Extrait fourni:
Cette préoccupation n'a peut-être pas beaucoup d'importance dans le contexte des cercles de détermination de la peine dans les collectivités autochtones, où l'exercice du pouvoir collectif est susceptible de correspondre au pouvoir traditionnel et par conséquent, susceptible d'être largement accepté au sein de la collectivité. McNamara souligne par exemple que tout porte à croire que les cercles de détermination de la peine reflètent dans certaines collectivités autochtones des pratiques vieilles de 500 ans (McNamara, 2000, p. 77)[19]. Néanmoins, même dans des collectivités autochtones, des rapports de pouvoir inégaux peuvent exister et les programmes de justice réparatrice devront en tenir compte. Lorraine Berzins est d'avis que dans quelques-unes de ces collectivités, on peut observer :

[trad. libre]… des déséquilibres de pouvoir et des inégalités socio-économiques dans les collectivités. On sait que laissées à elles-mêmes, les collectivités ont déjà pris les personnes vulnérables pour boucs émissaires, ont déjà abusé des droits des défavorisés. Nous pourrions être pris dans une lutte entre ceux qui veulent qu'on accorde plus de pouvoir aux collectivités et ceux qui n'ont pas confiance que les collectivités sauront exercer ce pouvoir – à moins que nous prenions clairement conscience que la solution ne doit pas forcément être universelle (Berzins, dans Healy et Dumont, éd., 1997, p. 213, nous soulignons).

1.3.2 Les individus et les relations de pouvoir

On craint fréquemment que les pratiques de justice informelles, notamment la justice réparatrice, offrent des garanties procédurales insuffisantes (Ashworth, 2000, p. 84). Par exemple, les victimes et les délinquants, de même que les participants de la collectivité, peuvent jouir d'un accès différent aux aspects économiques, psychologiques ou autres de la capacité individuelle, et ces différences peuvent influer sur leur capacité de participer de façon valable à des programmes de justice réparatrice. Faisant référence en particulier à la médiation entre la victime et le délinquant, Crawford pense aussi que des rapports de pouvoir différents entre les parties peuvent influer sur les règlements, si ces différences demeurent incontrôlées (Crawford, dans Young et Wall, éd., 1996, p. 340). Par ailleurs, Joseph est d'avis que les cas de violence conjugale pourraient ne pas se prêter à la médiation, en partie à cause de la difficulté de garantir un pouvoir de négociation égal entre un délinquant masculin et une victime féminine dans ce contexte (Joseph, 1996). De plus, tout en étant conscient qu'il arrive aussi que les processus de la justice pénale conventionnelle ne réussissent pas à équilibrer le pouvoir entre un délinquant et une victime - ou entre un délinquant et l'État - on craint également que l'existence d'objectifs multiples et non constants au sein des programmes de justice réparatrice puisse elle-même créer des problèmes d'inégalité de pouvoir et comporter un potentiel d'abus.

Entrées fournies:
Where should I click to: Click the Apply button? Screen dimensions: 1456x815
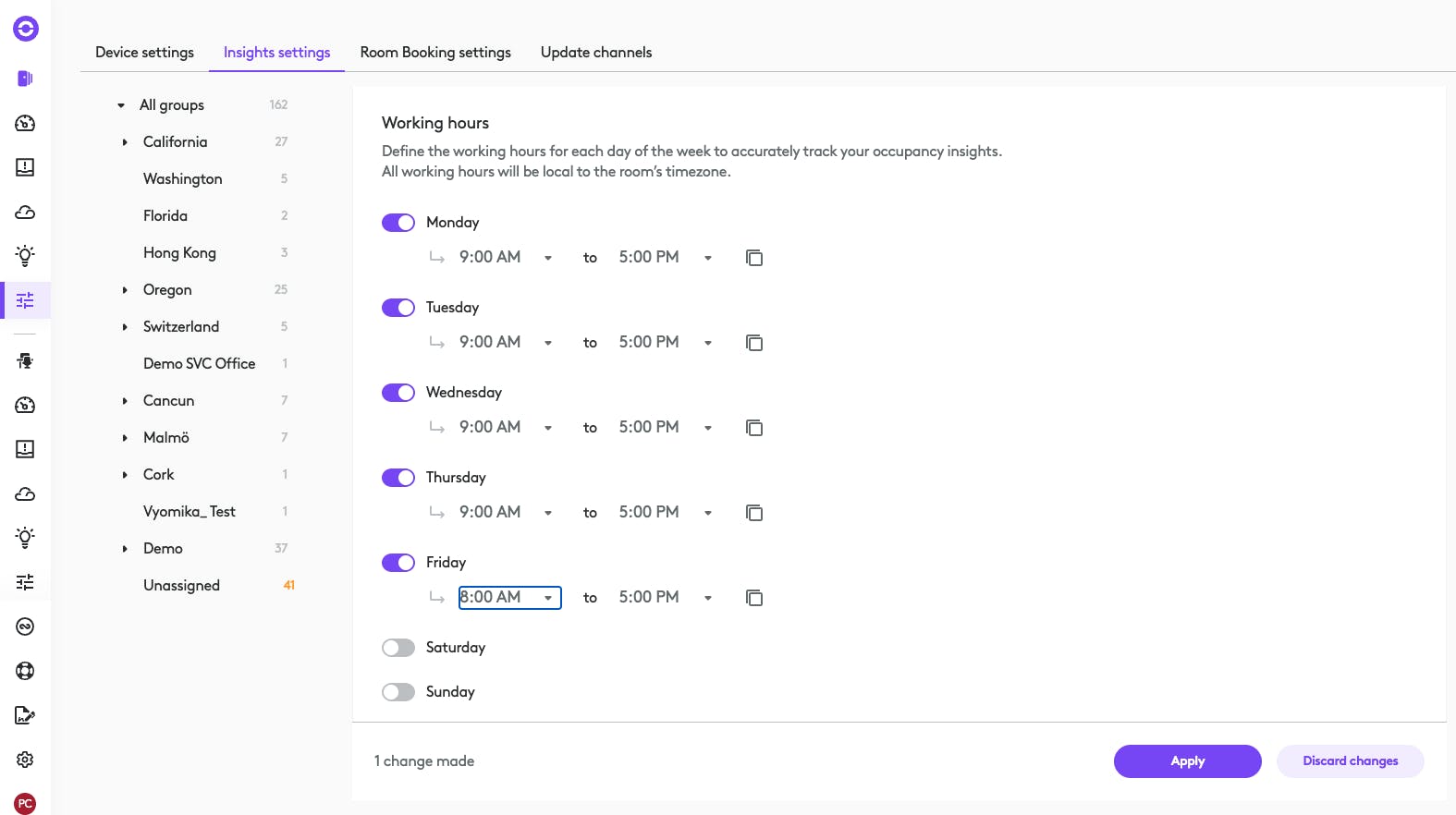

---

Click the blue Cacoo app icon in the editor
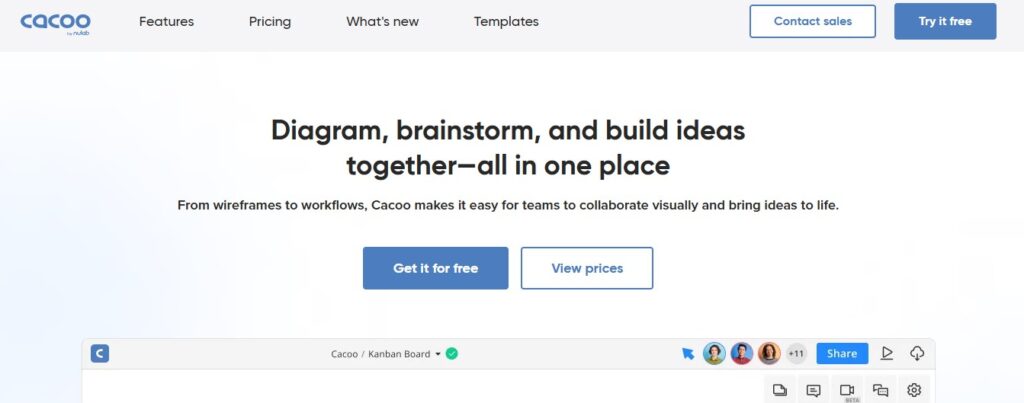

Consigne 1:
Répondez à ces questions sur l'extrait consacré à la justice réparatrice :
(a) Selon McNamara, de quand datent les pratiques que reflètent les cercles de détermination de la peine dans certaines collectivités autochtones ?
(b) Quels cas Joseph juge-t-il susceptibles de ne pas se prêter à la médiation ?
(c) Que craint-on fréquemment au sujet des pratiques de justice informelles, d'après la référence à Ashworth ?
Consigne 2:
Dites si chaque affirmation concorde avec l'extrait sur la justice réparatrice, en citant les mots qui tranchent :
(a) Berzins estime que la solution doit être la même partout.
(b) Crawford fait référence en particulier à la médiation entre la victime et le délinquant.
(c) Selon l'extrait, la justice pénale conventionnelle parvient toujours à équilibrer le pouvoir entre un délinquant et une victime.
Consigne 3: Prolongez l'extrait sur la justice réparatrice à partir de l'endroit où il s'arrête.
Les items constituent un matériau distinct de l'extrait.

Réponse attendue 1:
(a) Elles seraient vieilles de 500 ans.
(b) Les cas de violence conjugale.
(c) Qu'elles offrent des garanties procédurales insuffisantes.

Réponse attendue 2:
(a) Non : « la solution ne doit pas forcément être universelle ».
(b) Oui : « Faisant référence en particulier à la médiation entre la victime et le délinquant ».
(c) Non : « il arrive aussi que les processus de la justice pénale conventionnelle ne réussissent pas à équilibrer le pouvoir entre un délinquant et une victime ».

Réponse attendue 3:
[trad. libre] [De nombreux systèmes] visent à réaliser des objectifs normatifs et administratifs multiples, notamment la promotion d'un changement d'attitude chez le délinquant, une plus grande participation de la victime à l'administration de la justice, la réduction des coûts pour le Trésor public, la décongestion des cours, la promotion de la justice réparatrice et la déstigmatisation. Par un effet pervers, si les objectifs multiples permettent aux modèles de déjudiciarisation de s'attirer des appuis larges et diversifiés, ils constituent également leur talon d'Achille. En cherchant à réaliser les objectifs divergents qu'ils se donnent, ces modèlesparticulièrement la médiation et la réparationsont tiraillés dans des directions différentes, et souvent contradictoires, tandis qu'ils tentent de satisfaire aux demandes divergentes de leurs divers commettants (Crawford, dans Young et Wall, éd., 1996, p. 343, nous soulignons).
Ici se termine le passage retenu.